Let’s talk about the 10 levels of financial independence and the 5 stages of financial Independence . The very first step of my FIRE checklist, it’s to calculate your financial independence number. The easiest way to figure out your FIRE number is to multiply your total expenses by 25. But what I want to point out is that you can actually go through 10 different levels of financial freedom before you actually achieve your ultimate FIRE number.
When you set your goals and start your net worth with zero dollars, it’s really hard to look at your FIRE number at 1 million, 2 million, or 3 million dollars. I find many people either give up their FIRE journey or just don’t want to start at all because they don’t see how it’s possible to go from zero to millions.
This is why I want to show you how you can achieve all 10 levels of financial freedom throughout your FIRE journey because it’s going to help you psychologically to achieve your goals one step at a time. So in this article, I’m gonna help you set your goals to achieve different levels of financial freedom or financial independence.
One Goal at a time
There’s no one-size-fits-all solution to the equation of financial independence because your financial situation and the legacy you’re trying to build is entirely different from the rest of us. I’m gonna show you the goals I had throughout my FIRE journey and how I achieved them one by one.

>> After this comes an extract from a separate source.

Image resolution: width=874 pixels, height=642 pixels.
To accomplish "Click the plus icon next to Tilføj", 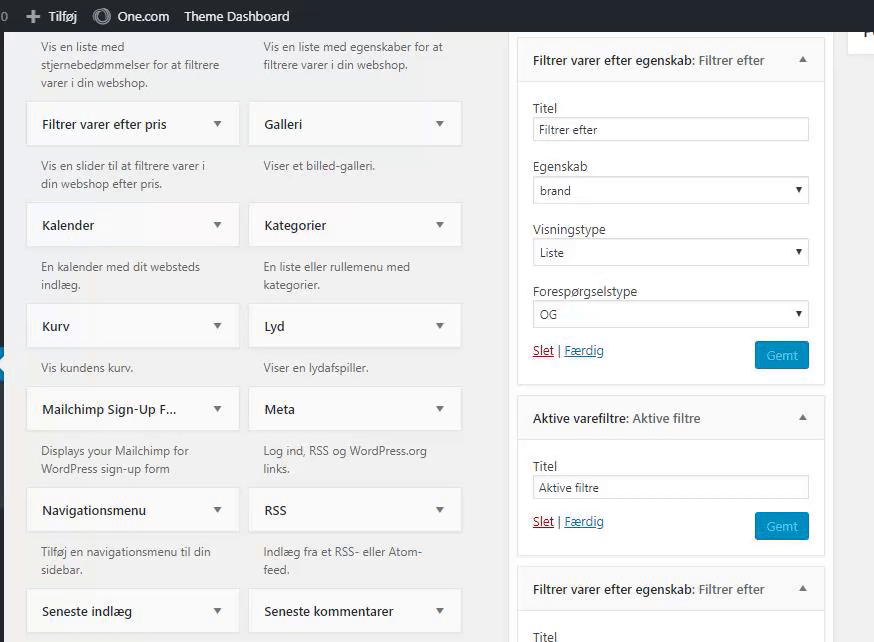I will pyautogui.click(x=33, y=16).
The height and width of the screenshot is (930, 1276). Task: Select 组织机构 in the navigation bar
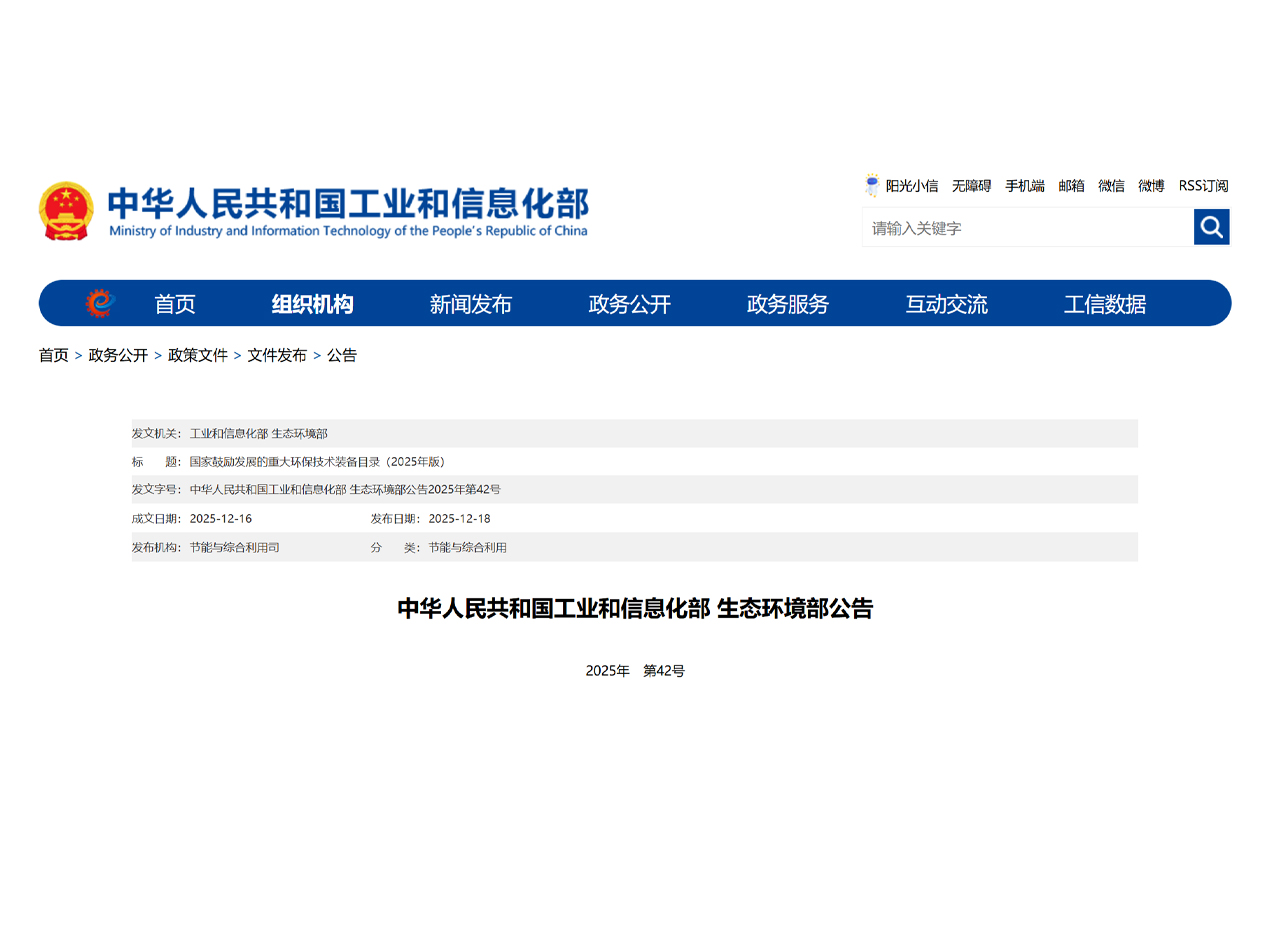(312, 304)
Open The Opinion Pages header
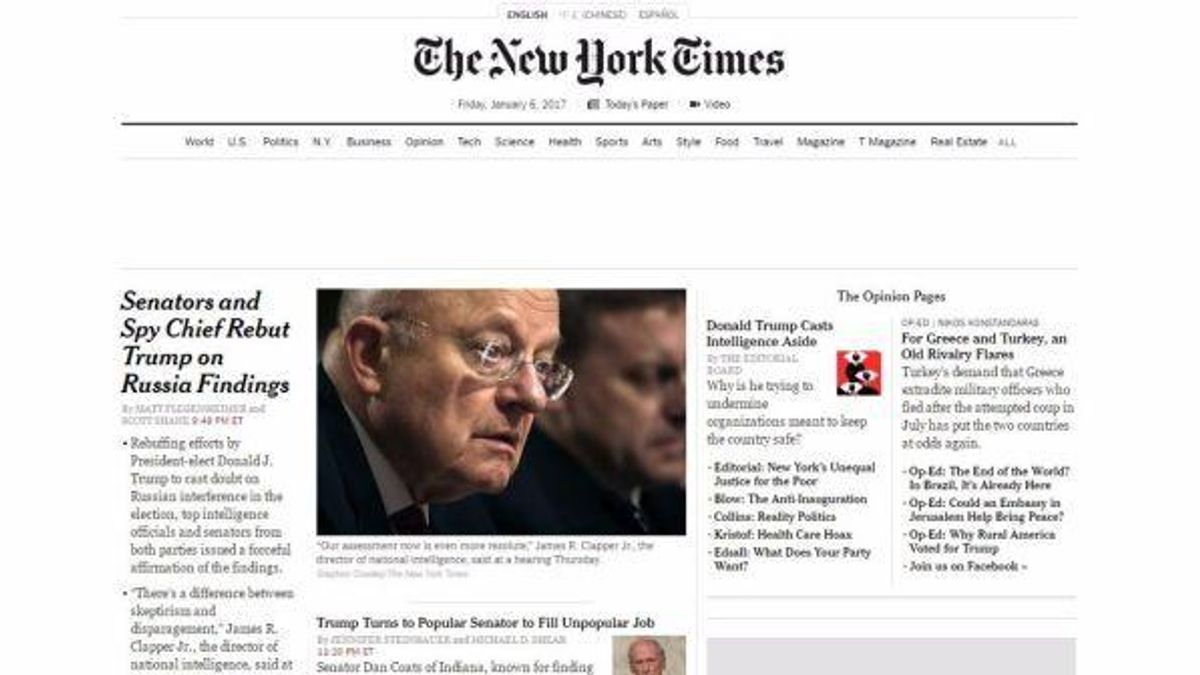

One of the keys to my financial success is to focus on one small financial goal at a time, while you’re working on your bigger FIRE goals like Lean FIRE, Barista FIRE, Coast FIRE, and Fat FIRE. No, I didn’t just make these names up.
So first, I wanna go over the macro side of the FIRE journey or the 5 stages of your financial Independence , and then I’m gonna go into the smaller details with the 10 levels of financial independence that will line up with Lean FIRE, Traditional FIRE, and Fat FIRE.
5 Stages of Financial Independence
Stage 1 is Dependence. We were all born into this stage being dependent on our parents or caretakers to provide financial support. You may be in college paying tuition on your own, you took out a student loan, or you’re relying on someone else like your parents to pay for your tuition expenses. You’re working a 9-5 job to pay for your mortgage, and utilities, and pay down your debt.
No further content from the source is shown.